In their recent presidential elections, DiEM25 France compiled an endorsed list of candidates, employing DiEM25’s European New Deal as their guiding philosophy. While drawing inspiration from this text, DiEM25 seeks to address the UK’s specific democratic and transparency deficits and their prospects outside the Eurozone, a wealthy country with a poorly representative electoral system and an overly influential, weakly regulated and opaque financial sector. See the full document entitled ‘Principled Not Tactical’.

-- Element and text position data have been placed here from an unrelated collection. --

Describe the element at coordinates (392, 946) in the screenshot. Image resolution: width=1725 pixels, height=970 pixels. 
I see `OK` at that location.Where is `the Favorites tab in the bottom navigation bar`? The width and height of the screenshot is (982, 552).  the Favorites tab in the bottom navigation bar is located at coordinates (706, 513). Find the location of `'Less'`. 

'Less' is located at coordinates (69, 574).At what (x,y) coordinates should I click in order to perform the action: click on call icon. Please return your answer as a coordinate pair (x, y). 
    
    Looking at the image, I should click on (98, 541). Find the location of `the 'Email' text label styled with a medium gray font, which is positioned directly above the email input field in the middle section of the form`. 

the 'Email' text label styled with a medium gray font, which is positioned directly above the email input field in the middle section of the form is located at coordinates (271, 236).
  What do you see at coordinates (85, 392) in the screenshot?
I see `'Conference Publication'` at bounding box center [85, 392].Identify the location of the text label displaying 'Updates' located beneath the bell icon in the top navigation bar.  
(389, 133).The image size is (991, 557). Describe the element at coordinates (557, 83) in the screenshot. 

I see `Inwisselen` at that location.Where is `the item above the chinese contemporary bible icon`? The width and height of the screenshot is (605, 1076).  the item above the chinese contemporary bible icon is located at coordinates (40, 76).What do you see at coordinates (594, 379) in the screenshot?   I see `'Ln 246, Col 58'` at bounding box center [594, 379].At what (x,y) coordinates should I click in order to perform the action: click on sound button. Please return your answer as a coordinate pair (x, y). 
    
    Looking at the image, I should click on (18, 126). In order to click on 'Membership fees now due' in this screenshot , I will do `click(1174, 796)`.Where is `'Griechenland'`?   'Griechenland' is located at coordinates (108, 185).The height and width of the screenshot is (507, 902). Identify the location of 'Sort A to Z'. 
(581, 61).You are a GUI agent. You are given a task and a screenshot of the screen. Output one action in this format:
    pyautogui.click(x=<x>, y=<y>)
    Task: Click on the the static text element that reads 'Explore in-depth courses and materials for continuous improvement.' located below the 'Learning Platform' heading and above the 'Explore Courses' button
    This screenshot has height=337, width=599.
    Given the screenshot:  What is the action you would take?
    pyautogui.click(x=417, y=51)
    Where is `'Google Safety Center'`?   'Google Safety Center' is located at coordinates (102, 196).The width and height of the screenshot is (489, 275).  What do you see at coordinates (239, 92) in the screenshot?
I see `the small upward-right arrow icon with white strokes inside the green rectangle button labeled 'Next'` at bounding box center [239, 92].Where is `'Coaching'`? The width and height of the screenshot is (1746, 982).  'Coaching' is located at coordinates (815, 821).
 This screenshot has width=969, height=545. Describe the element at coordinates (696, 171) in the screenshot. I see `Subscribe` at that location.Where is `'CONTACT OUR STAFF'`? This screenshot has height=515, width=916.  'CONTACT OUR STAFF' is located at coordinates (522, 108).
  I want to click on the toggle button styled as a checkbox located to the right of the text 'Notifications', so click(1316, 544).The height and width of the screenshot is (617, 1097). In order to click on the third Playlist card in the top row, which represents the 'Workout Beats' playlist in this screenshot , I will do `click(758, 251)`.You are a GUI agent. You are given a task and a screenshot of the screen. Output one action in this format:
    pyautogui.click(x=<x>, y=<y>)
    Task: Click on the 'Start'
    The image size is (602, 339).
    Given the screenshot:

When the list went out for voting to all DiEM25 members, our UK Provisional National Committee received several complaints about the potential endorsement of candidate Nick Clegg. DiEM25’s goals are to set in motion a progressive and collaborative politics. In this context of isolation and polarisation, we are convinced that collaboration is the key term. To trigger change on the international level we should be inclusive of all political factions from across the country. Our decision to include Nick Clegg in our selection of candidates was based on our belief that to pave the way for the European New Deal also requires collaboration between progressive political traditions; social and liberal democratic, Leavers and Remainers alike. Nick Clegg’s singular experience of European politics among other things, qualify him to make a contribution to the broad coalition of democrats and progressives that DiEM25 seeks. As a movement, we are here to pick and choose the policies and beliefs that unite us rather than divide us.
We welcome everyone to join our movement whose objective is to put the demos back into our democracy – something that we can only achieve at home if Europe is democratised as a whole.